EXCERPT PROVIDED:
○ ○ ○ ○ ○

# Beware alleged scam artist



## J-Boo (Mar 5, 2015)

The training facility I brought Maya to posted recently about a lady who has scammed them so that others can be aware of her dirty practices. Dozens of people chipped in in the comments with how this woman has also cheated or stolen from them, and lied. I have no personal experience with this woman, but just wanted to share the complaints of others so that anyone who comes across her can check the facts about her business practices for themselves.

Pam Vito of Central New York rescues dogs, many of which are GSDs. She apparently trains and rehabs them, and then donates them to law enforcement and military families. There are several allegations against her, including:

1. Pam dropped a rescue GSD off at the training facility for a 2 day evaluation to judge whether or not he was police K9 material. The trainers notified her that he did not have the proper drives, and in addition had some reactivity and aggression issues that should be dealt with. 10 months have passed since then, and she has never come to pick him, never provided any food, and has not paid a dime for 10 months worth of boarding on top of what was supposed to be a 2 day eval.

2. She has also purportedly dropped 2 other dogs off who stayed for months without ever paying. One of the dogs she came to pick up for a vet appointment one day, but asked staff to bring the dog outside to her because she was in a rush. She never brought him back, never paid for his boarding or his behavioral modification training (the poor guy had a history of abuse and had a lot of baggage to work through.) She has since blocked the trainers on social media and is not responding to phone calls or emails about the money she owes or the status of the dog. She initially posted glowing reports of the care the facility had taken of his dog on her business's FB page, but now that they have shared their accusations about her shadiness, she claims the dog was neglected and mistreated and in a poor state when she picked him up.

3. She has been accused of stealing 11 puppies. She claims the woman she stole from was a backyard breeder, and honestly that certainly sounds like the case, but she lied by telling the breeder she was affiliated with the New York State Police, and then the check she wrote for the puppies bounced. (Yes, I know, it doesn't sound like the breeder was very smart about how she handled this transaction, but still, you don't handle it like this.) http://www.thecranberryeagle.com/ap...AN05/141029946/-1/CRAN&template=cran_printart

4. The German Shepherd Rescue of CNY has an outstanding judgment against Pam Vito.

5. Several others have claimed Pam stole money from them, took money pledged to save dogs in shelters and then never bothered to actually get the dogs out. Other rescuers say she has bullied them and lied to them and tried to sue them.

6. Pam raised funds online for her dogs, allegedly to pay her outstanding thousands of dollars to the training facility, but they say they have not received any money. She also claimed the decision had been made to euthanize the dog she had dropped off there, when in fact the trainers say she has had no contact in regards to him in quite some time, and the facility has taken on training him free of charge to try to find him a forever home.

7. Some people maintain that Pam has a history of trying to pass off unsuitable dogs to law enforcement. Dogs for Defense K9 tweeted in regards to these most recent accusations, saying "Pam Vito is at it again..."

8. Her business, Lucky Puppy Pet Mall, has a grade of D+ with the Better Business Bureau. A customer filed a complaint that she was charged twice for merchandise she still had not received 6 weeks later.

○ ○ ○ ○ ○

EXERCISE SET:
A. In the records, change "Save" to "Submit" and return the lines from the one with "This screenshot has width=1365, height=673." up to and including the last line of the records, with everything else the same. Leave the pictures out.
B. Write what comes next in the post warning about Pam Vito's alleged scams, picking up after its last sentence.

SOURCE MATERIAL:
○ ○ ○ ○ ○

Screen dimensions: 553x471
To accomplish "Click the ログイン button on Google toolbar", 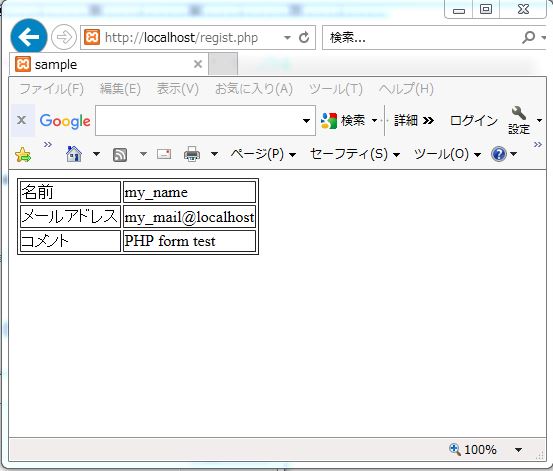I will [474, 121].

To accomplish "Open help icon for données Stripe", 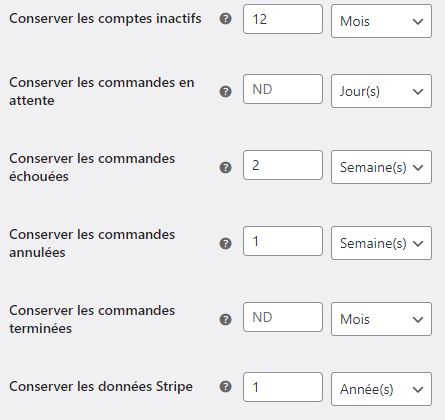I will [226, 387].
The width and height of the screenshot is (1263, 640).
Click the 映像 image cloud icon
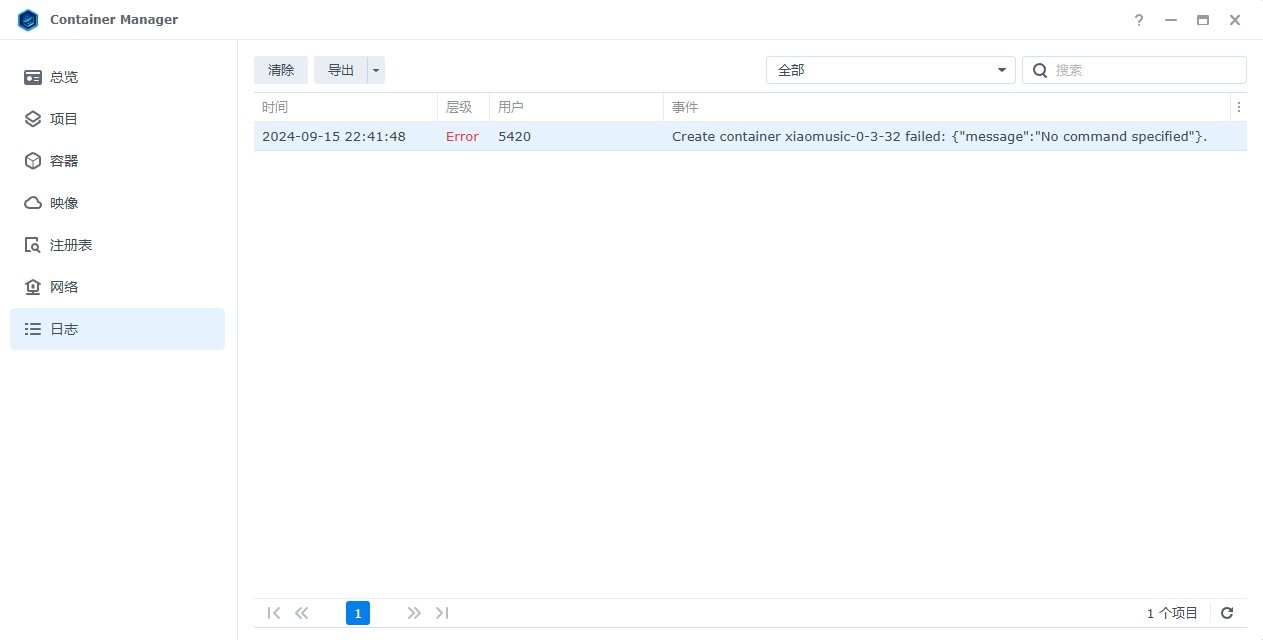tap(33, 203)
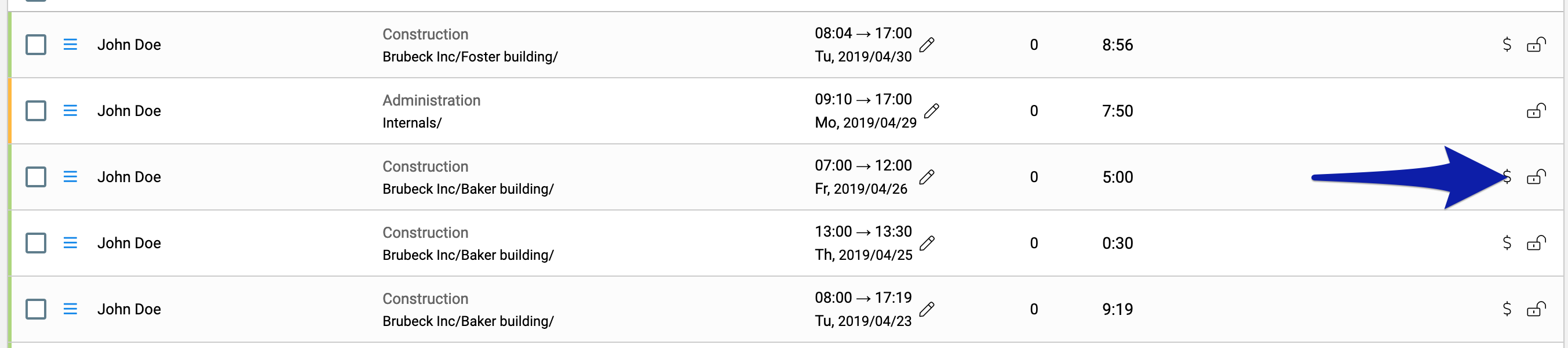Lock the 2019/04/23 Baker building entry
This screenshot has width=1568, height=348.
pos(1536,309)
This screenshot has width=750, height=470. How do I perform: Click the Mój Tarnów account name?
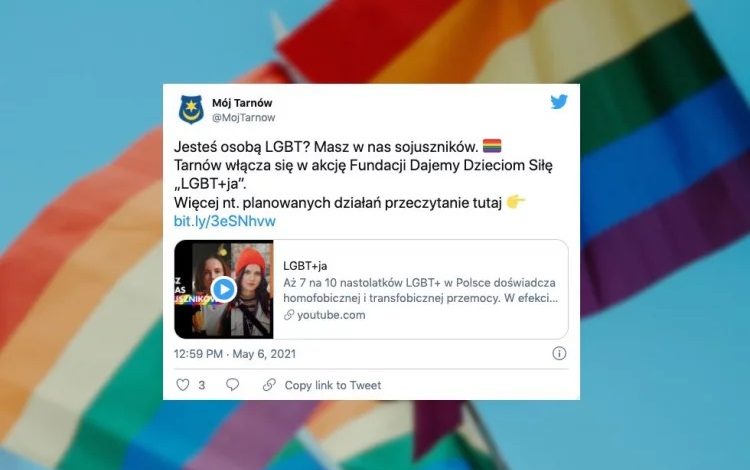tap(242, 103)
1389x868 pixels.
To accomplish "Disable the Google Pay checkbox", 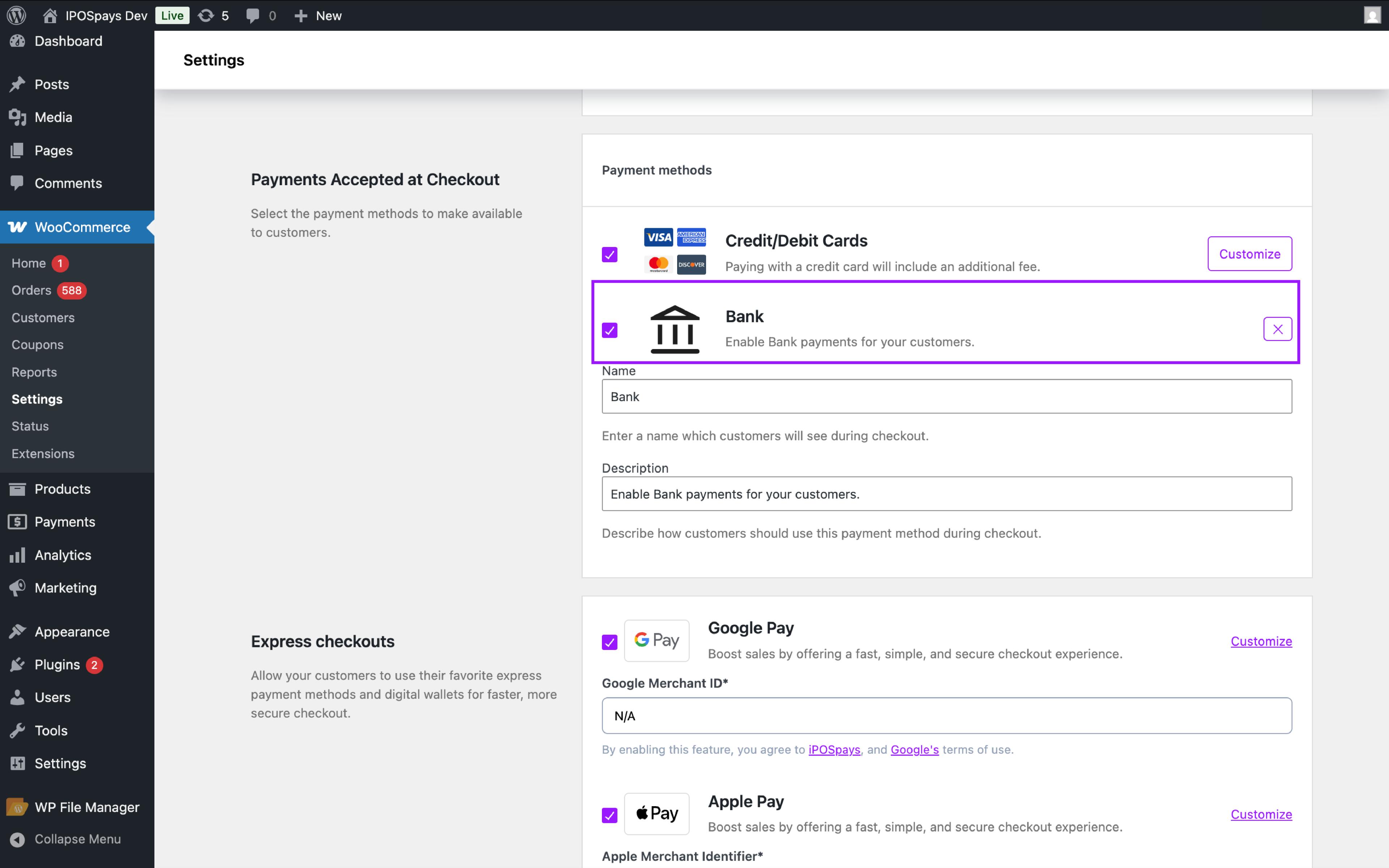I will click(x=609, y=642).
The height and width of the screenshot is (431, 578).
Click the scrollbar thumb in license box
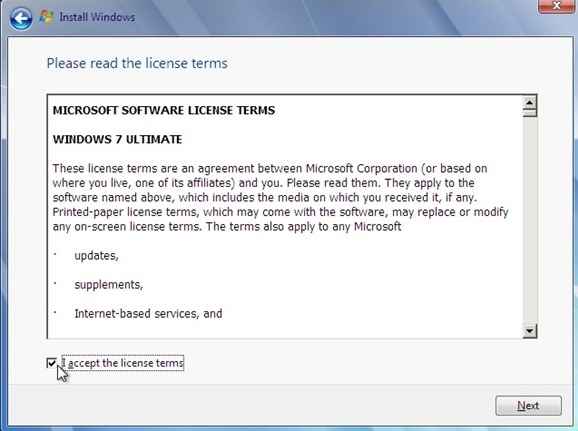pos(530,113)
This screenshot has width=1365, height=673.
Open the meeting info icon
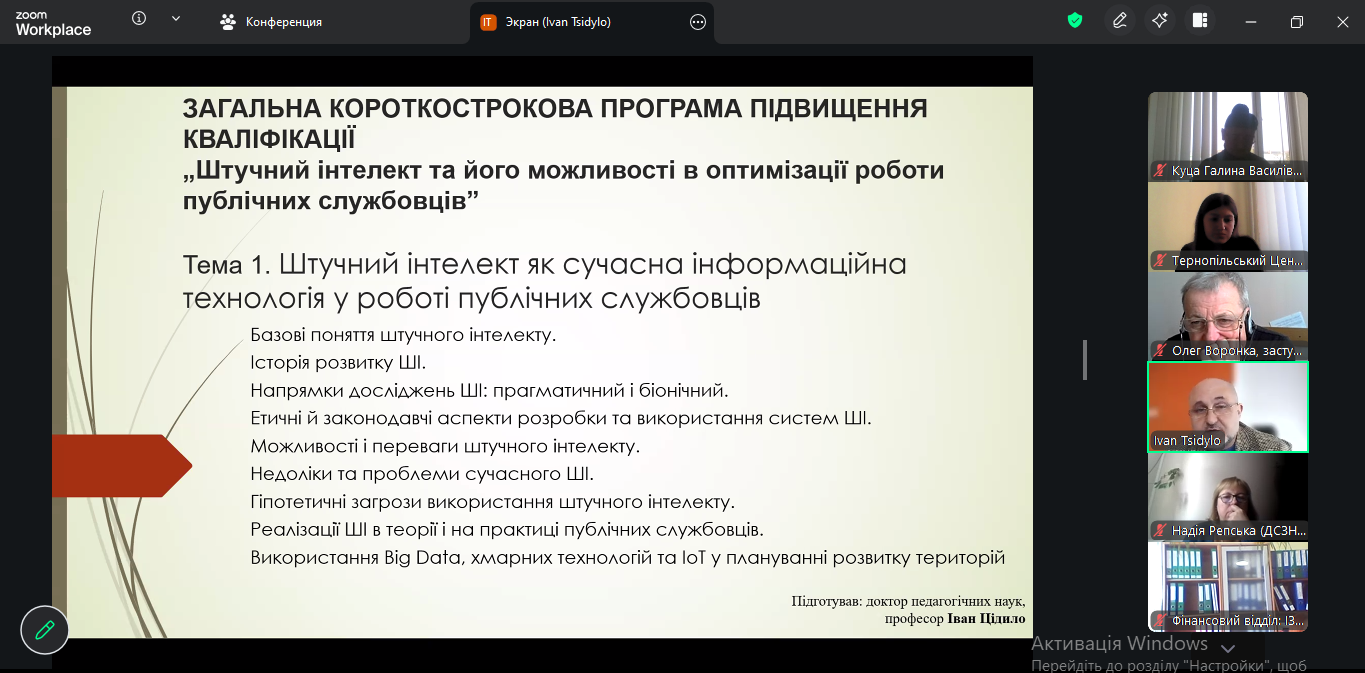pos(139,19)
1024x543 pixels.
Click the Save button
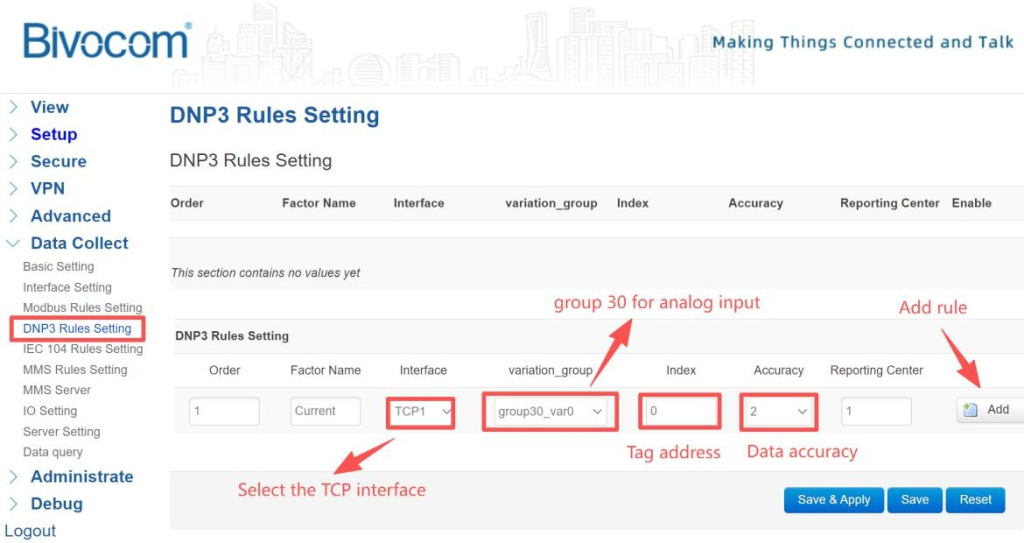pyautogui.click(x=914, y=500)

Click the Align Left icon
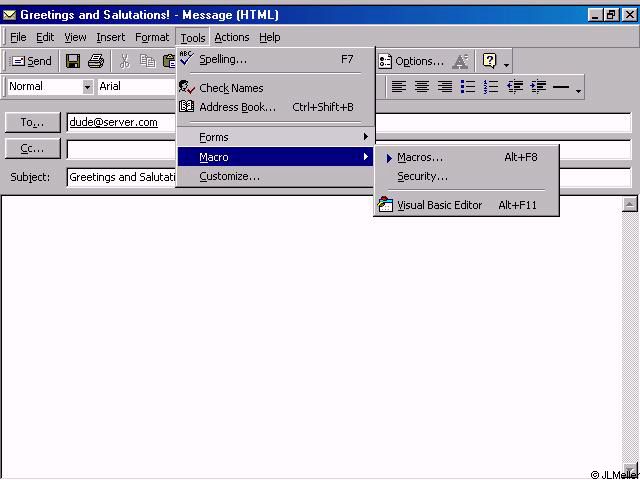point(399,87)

○ ○ ○ ○ ○

ANSWERS TO THE EXERCISE:
A.
This screenshot has width=1365, height=673.
Open the meeting info icon
pos(139,19)
1024x543 pixels.
Click the Submit button
pyautogui.click(x=914, y=500)

Click the Align Left icon
point(399,87)

B.
I saw an article from Rally Point (military) tweeted about what a great person Pam Vito is for donating dogs to veterans. I commented on the tweet with a link to all of the complaints against her. She then began sending me tweets in her defense, which is perfectly reasonable. However, I eventually told her (a few times) "I have no direct involvement in this, I just posted a link to the accusations against you - you should take this up with your accusers (many of whom she had long ago blocked), not continue to argue with me. If they're unfounded, great, prove it, but not to me - I have no claim in this. I'm not hounding you and smearing your name, I just commented on one article with a link to these allegations so that people can see another side of the story."

She repeatedly accused me of publishing one-sided articles against her without fact-checking and giving her a chance to offer her own proof. I told her she had every right to offer proof in her defense, but I explained to her multiple times that I am no journalist and have published no articles and have no idea why she keeps arguing with me as if I am. All of my tweets to her were direct responses to her tweets to me. Her continuing insinuation I was publishing articles without "truthful facts", tweet after tweet after tweet even after I kept explaining I was the wrong one to be taking it up with, was starting to get out of hand. And then she blocked me. So yay?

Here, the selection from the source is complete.